Den Valentinstag 2013 werden die Mitarbeiter des Onlinehändlers Amazon.de so schnell nicht vergessen. Statt mit Liebe sind sie auf Facebook mit Beschimpfungen, Wutausbrüchen, Kündigungen, Nazi-Vorwürfen und negativer Kritik konfrontiert. Nach der Ausstrahlung eines kritischen Beitrags in der ARD brach über Amazon.de ein Shitstorm herein.
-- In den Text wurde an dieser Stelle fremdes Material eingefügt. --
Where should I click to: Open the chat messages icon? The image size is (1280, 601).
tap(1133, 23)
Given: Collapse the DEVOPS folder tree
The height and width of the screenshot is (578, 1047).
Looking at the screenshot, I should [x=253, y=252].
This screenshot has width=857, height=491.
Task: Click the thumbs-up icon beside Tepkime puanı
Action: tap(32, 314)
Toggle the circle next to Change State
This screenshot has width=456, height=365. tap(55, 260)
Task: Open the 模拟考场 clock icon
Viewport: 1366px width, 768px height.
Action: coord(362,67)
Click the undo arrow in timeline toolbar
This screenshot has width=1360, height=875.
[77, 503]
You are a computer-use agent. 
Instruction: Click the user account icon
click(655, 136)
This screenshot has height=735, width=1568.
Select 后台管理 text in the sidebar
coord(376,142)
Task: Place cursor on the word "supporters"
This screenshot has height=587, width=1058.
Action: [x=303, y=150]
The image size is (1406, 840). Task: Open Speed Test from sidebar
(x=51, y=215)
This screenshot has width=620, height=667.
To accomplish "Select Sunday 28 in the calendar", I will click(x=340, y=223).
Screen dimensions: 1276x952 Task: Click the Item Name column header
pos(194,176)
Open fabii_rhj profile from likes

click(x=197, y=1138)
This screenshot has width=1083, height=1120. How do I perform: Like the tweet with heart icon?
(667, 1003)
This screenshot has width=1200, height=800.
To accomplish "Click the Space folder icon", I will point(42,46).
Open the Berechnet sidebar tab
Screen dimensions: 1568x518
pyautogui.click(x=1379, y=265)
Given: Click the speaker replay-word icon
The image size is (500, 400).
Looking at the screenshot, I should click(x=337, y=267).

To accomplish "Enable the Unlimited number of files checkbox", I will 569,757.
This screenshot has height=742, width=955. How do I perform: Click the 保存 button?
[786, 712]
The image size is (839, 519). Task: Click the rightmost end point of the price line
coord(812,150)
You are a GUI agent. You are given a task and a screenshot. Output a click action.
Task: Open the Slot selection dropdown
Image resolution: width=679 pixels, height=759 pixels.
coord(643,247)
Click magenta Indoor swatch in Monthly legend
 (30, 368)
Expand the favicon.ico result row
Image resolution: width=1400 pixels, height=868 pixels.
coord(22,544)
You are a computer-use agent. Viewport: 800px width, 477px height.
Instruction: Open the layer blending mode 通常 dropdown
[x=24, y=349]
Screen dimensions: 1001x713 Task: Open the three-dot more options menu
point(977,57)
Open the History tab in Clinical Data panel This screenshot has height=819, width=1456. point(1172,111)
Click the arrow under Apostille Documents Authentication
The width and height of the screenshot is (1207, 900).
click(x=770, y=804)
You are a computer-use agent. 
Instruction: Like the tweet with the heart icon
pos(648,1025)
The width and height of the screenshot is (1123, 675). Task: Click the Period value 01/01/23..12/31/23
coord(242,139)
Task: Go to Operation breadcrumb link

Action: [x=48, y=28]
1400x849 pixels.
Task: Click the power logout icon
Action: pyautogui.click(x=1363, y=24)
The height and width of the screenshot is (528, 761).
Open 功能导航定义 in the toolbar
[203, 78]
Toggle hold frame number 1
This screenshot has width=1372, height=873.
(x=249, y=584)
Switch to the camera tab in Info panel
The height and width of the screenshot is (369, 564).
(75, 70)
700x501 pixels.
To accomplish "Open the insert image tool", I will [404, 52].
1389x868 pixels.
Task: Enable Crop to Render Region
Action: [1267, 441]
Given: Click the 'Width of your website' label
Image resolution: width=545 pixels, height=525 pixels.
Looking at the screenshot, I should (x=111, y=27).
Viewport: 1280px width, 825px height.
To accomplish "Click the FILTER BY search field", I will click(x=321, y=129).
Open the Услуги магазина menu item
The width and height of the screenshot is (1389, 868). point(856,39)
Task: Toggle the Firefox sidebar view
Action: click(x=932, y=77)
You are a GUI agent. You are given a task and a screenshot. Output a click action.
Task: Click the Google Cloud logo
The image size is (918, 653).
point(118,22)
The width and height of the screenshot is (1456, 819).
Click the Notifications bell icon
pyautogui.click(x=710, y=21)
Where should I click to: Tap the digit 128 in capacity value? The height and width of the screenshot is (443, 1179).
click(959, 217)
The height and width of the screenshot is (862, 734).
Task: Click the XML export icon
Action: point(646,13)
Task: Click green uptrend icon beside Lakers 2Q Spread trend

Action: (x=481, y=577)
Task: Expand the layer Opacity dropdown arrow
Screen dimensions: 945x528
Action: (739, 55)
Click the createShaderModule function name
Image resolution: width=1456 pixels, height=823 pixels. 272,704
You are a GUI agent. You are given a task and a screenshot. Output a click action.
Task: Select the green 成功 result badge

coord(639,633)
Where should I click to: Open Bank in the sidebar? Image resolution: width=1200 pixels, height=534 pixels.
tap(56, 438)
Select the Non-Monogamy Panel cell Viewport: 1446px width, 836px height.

In dem TV-Beitrag wurden in der Nacht des 13. Februar unter anderem die Arbeitsbedingungen ausländischer Leiharbeiter und die Beschäftigung von mutmaßlich Rechtsradikalen im Sicherheitsdienst bei Amazon.de thematisiert. Viele Facebook-Nutzer warteten das Ende der Sendung gar nicht erst ab, sondern machten ihrem Ärger über die geschilderten Zustände auf der offiziellen Fanpage von Amazon.de bei Facebook umgehend Luft.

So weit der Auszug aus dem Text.